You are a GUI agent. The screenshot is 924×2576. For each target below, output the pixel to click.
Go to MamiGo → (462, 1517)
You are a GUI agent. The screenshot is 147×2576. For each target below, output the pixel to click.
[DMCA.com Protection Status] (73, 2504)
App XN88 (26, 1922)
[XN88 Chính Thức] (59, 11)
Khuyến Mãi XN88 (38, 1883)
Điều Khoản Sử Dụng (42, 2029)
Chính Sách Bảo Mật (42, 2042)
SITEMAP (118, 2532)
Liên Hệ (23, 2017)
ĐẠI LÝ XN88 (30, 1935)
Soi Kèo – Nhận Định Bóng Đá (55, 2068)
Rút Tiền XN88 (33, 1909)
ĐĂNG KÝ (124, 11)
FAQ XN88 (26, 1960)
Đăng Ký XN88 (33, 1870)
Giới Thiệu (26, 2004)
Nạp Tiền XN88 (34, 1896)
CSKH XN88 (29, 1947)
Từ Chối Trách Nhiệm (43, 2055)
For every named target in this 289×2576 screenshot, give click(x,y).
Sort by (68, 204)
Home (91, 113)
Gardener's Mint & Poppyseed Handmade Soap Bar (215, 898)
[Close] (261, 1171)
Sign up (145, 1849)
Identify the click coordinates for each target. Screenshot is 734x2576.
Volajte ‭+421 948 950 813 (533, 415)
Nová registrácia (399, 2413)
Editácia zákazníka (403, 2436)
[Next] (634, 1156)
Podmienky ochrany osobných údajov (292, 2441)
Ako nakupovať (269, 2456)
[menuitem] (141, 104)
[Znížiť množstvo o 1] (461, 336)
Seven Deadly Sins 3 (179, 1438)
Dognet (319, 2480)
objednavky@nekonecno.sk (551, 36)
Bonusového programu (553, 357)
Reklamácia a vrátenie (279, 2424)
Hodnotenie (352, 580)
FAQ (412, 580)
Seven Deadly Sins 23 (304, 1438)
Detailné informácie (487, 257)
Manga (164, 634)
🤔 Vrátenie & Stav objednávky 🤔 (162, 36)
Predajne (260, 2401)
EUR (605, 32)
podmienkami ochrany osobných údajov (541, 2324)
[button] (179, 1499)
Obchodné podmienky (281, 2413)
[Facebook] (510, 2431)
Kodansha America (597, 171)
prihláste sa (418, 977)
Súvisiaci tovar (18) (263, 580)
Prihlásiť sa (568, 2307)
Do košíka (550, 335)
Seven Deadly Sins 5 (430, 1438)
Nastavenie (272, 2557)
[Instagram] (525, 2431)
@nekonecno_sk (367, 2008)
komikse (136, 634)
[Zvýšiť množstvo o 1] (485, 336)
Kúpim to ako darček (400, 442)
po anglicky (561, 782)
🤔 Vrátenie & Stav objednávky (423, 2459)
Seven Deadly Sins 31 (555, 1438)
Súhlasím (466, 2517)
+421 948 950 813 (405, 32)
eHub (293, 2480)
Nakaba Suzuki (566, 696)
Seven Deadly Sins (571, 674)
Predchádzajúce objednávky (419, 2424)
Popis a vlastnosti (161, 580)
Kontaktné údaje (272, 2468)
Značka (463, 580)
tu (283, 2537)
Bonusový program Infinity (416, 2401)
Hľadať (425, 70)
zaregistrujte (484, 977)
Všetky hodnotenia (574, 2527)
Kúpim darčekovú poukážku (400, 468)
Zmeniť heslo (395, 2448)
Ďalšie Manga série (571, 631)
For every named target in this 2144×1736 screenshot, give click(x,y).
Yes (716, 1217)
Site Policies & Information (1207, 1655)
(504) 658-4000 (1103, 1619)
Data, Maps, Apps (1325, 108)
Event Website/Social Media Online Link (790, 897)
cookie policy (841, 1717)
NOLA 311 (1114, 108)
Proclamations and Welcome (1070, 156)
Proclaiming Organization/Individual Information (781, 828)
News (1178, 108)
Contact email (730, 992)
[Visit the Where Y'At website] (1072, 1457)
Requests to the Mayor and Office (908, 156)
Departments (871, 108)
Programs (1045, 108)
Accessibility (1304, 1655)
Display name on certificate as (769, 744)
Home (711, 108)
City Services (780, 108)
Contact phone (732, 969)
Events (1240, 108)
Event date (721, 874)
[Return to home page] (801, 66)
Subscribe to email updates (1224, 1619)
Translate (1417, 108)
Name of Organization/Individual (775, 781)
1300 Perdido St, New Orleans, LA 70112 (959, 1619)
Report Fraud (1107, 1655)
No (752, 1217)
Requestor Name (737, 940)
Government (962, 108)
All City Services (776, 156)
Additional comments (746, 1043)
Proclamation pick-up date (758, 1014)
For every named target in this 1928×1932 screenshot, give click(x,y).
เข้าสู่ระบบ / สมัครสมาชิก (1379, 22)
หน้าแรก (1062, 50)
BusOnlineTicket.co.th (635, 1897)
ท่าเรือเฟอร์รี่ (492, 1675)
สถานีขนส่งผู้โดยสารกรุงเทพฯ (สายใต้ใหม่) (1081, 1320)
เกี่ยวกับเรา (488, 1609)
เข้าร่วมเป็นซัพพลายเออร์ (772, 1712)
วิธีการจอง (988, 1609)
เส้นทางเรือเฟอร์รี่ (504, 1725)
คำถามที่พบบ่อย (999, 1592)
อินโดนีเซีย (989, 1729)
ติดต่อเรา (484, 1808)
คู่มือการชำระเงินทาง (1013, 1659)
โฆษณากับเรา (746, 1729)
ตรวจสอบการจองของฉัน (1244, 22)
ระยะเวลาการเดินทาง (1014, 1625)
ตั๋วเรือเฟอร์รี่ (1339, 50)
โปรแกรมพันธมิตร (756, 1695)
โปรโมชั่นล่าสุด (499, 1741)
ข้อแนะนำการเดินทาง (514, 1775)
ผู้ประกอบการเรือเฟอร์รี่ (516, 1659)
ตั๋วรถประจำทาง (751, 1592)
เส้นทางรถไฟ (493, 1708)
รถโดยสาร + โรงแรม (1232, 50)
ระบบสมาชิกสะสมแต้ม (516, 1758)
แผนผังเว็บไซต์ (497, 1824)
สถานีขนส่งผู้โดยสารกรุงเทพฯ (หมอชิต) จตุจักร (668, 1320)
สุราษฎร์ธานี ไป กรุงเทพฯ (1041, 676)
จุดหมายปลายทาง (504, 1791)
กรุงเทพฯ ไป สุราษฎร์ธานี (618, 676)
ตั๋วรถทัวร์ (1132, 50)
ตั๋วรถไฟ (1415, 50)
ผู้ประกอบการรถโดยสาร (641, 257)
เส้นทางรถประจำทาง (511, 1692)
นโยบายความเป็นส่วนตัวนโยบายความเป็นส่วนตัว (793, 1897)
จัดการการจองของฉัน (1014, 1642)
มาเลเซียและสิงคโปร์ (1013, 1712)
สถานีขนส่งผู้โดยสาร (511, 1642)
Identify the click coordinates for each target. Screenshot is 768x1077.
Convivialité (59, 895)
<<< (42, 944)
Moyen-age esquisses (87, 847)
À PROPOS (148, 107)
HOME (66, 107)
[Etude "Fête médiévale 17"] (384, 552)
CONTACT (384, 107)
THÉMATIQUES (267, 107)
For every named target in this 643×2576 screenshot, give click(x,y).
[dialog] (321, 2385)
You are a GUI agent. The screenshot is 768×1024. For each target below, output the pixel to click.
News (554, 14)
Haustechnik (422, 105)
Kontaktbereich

_ _ _

### WHAT THE EXERCISE ASKS:
The records above, in their entirety, need to be set down again exactly.

### YOUR SOLUTION:
You are a GUI agent. The screenshot is 924×2576. For each target below, output the pixel to click.
Go to MamiGo → (462, 1517)
You are a GUI agent. The screenshot is 147×2576. For each target below, output the pixel to click.
[DMCA.com Protection Status] (73, 2504)
App XN88 (26, 1922)
[XN88 Chính Thức] (59, 11)
Khuyến Mãi XN88 (38, 1883)
Điều Khoản Sử Dụng (42, 2029)
Chính Sách Bảo Mật (42, 2042)
SITEMAP (118, 2532)
Liên Hệ (23, 2017)
ĐẠI LÝ XN88 (30, 1935)
Soi Kèo – Nhận Định Bóng Đá (55, 2068)
Rút Tiền XN88 (33, 1909)
ĐĂNG KÝ (124, 11)
FAQ XN88 (26, 1960)
Đăng Ký XN88 (33, 1870)
Giới Thiệu (26, 2004)
Nạp Tiền XN88 (34, 1896)
CSKH XN88 (29, 1947)
Từ Chối Trách Nhiệm (43, 2055)
For every named target in this 289×2576 screenshot, give click(x,y).
Sort by (68, 204)
Home (91, 113)
Gardener's Mint & Poppyseed Handmade Soap Bar (215, 898)
[Close] (261, 1171)
Sign up (145, 1849)
Identify the click coordinates for each target. Screenshot is 734x2576.
Volajte ‭+421 948 950 813 (533, 415)
Nová registrácia (399, 2413)
Editácia zákazníka (403, 2436)
[Next] (634, 1156)
Podmienky ochrany osobných údajov (292, 2441)
Ako nakupovať (269, 2456)
[menuitem] (141, 104)
[Znížiť množstvo o 1] (461, 336)
Seven Deadly Sins 3 (179, 1438)
Dognet (319, 2480)
objednavky@nekonecno.sk (551, 36)
Bonusového programu (553, 357)
Reklamácia a vrátenie (279, 2424)
Hodnotenie (352, 580)
FAQ (412, 580)
Seven Deadly Sins 23 (304, 1438)
Detailné informácie (487, 257)
Manga (164, 634)
🤔 Vrátenie & Stav objednávky 🤔 (162, 36)
Predajne (260, 2401)
EUR (605, 32)
podmienkami ochrany osobných údajov (541, 2324)
[button] (179, 1499)
Obchodné podmienky (281, 2413)
[Facebook] (510, 2431)
Kodansha America (597, 171)
prihláste sa (418, 977)
Súvisiaci tovar (18) (263, 580)
Prihlásiť sa (568, 2307)
Do košíka (550, 335)
Seven Deadly Sins 5 (430, 1438)
Nastavenie (272, 2557)
[Instagram] (525, 2431)
@nekonecno_sk (367, 2008)
komikse (136, 634)
[Zvýšiť množstvo o 1] (485, 336)
Kúpim to ako darček (400, 442)
po anglicky (561, 782)
🤔 Vrátenie & Stav objednávky (423, 2459)
Seven Deadly Sins 31 (555, 1438)
Súhlasím (466, 2517)
+421 948 950 813 (405, 32)
eHub (293, 2480)
Nakaba Suzuki (566, 696)
Seven Deadly Sins (571, 674)
Predchádzajúce objednávky (419, 2424)
Popis a vlastnosti (161, 580)
Kontaktné údaje (272, 2468)
Značka (463, 580)
tu (283, 2537)
Bonusový program Infinity (416, 2401)
Hľadať (425, 70)
zaregistrujte (484, 977)
Všetky hodnotenia (574, 2527)
Kúpim darčekovú poukážku (400, 468)
Zmeniť heslo (395, 2448)
Ďalšie Manga série (571, 631)
For every named target in this 2144×1736 screenshot, give click(x,y).
Yes (716, 1217)
Site Policies & Information (1207, 1655)
(504) 658-4000 (1103, 1619)
Data, Maps, Apps (1325, 108)
Event Website/Social Media Online Link (790, 897)
cookie policy (841, 1717)
NOLA 311 (1114, 108)
Proclamations and Welcome (1070, 156)
Proclaiming Organization/Individual Information (781, 828)
News (1178, 108)
Contact email (730, 992)
[Visit the Where Y'At website] (1072, 1457)
Requests to the Mayor and Office (908, 156)
Departments (871, 108)
Programs (1045, 108)
Accessibility (1304, 1655)
Display name on certificate as (769, 744)
Home (711, 108)
City Services (780, 108)
Contact phone (732, 969)
Events (1240, 108)
Event date (721, 874)
[Return to home page] (801, 66)
Subscribe to email updates (1224, 1619)
Translate (1417, 108)
Name of Organization/Individual (775, 781)
1300 Perdido St, New Orleans, LA 70112 (959, 1619)
Report Fraud (1107, 1655)
No (752, 1217)
Requestor Name (737, 940)
Government (962, 108)
All City Services (776, 156)
Additional comments (746, 1043)
Proclamation pick-up date (758, 1014)
For every named target in this 1928×1932 screenshot, give click(x,y).
เข้าสู่ระบบ / สมัครสมาชิก (1379, 22)
หน้าแรก (1062, 50)
BusOnlineTicket.co.th (635, 1897)
ท่าเรือเฟอร์รี่ (492, 1675)
สถานีขนส่งผู้โดยสารกรุงเทพฯ (สายใต้ใหม่) (1081, 1320)
เกี่ยวกับเรา (488, 1609)
เข้าร่วมเป็นซัพพลายเออร์ (772, 1712)
วิธีการจอง (988, 1609)
เส้นทางเรือเฟอร์รี่ (504, 1725)
คำถามที่พบบ่อย (999, 1592)
อินโดนีเซีย (989, 1729)
ติดต่อเรา (484, 1808)
คู่มือการชำระเงินทาง (1013, 1659)
โฆษณากับเรา (746, 1729)
ตรวจสอบการจองของฉัน (1244, 22)
ระยะเวลาการเดินทาง (1014, 1625)
ตั๋วเรือเฟอร์รี่ (1339, 50)
โปรแกรมพันธมิตร (756, 1695)
โปรโมชั่นล่าสุด (499, 1741)
ข้อแนะนำการเดินทาง (514, 1775)
ผู้ประกอบการเรือเฟอร์รี่ (516, 1659)
ตั๋วรถประจำทาง (751, 1592)
เส้นทางรถไฟ (493, 1708)
รถโดยสาร + โรงแรม (1232, 50)
ระบบสมาชิกสะสมแต้ม (516, 1758)
แผนผังเว็บไซต์ (497, 1824)
สถานีขนส่งผู้โดยสารกรุงเทพฯ (หมอชิต) จตุจักร (668, 1320)
สุราษฎร์ธานี ไป กรุงเทพฯ (1041, 676)
จุดหมายปลายทาง (504, 1791)
กรุงเทพฯ ไป สุราษฎร์ธานี (618, 676)
ตั๋วรถทัวร์ (1132, 50)
ตั๋วรถไฟ (1415, 50)
ผู้ประกอบการรถโดยสาร (641, 257)
เส้นทางรถประจำทาง (511, 1692)
นโยบายความเป็นส่วนตัวนโยบายความเป็นส่วนตัว (793, 1897)
จัดการการจองของฉัน (1014, 1642)
มาเลเซียและสิงคโปร์ (1013, 1712)
สถานีขนส่งผู้โดยสาร (511, 1642)
Identify the click coordinates for each target. Screenshot is 768x1077.
Convivialité (59, 895)
<<< (42, 944)
Moyen-age esquisses (87, 847)
À PROPOS (148, 107)
HOME (66, 107)
[Etude "Fête médiévale 17"] (384, 552)
CONTACT (384, 107)
THÉMATIQUES (267, 107)
For every named target in this 643×2576 screenshot, give click(x,y).
[dialog] (321, 2385)
You are a GUI agent. The screenshot is 768×1024. For each target below, output the pixel to click.
News (554, 14)
Haustechnik (422, 105)
Kontaktbereich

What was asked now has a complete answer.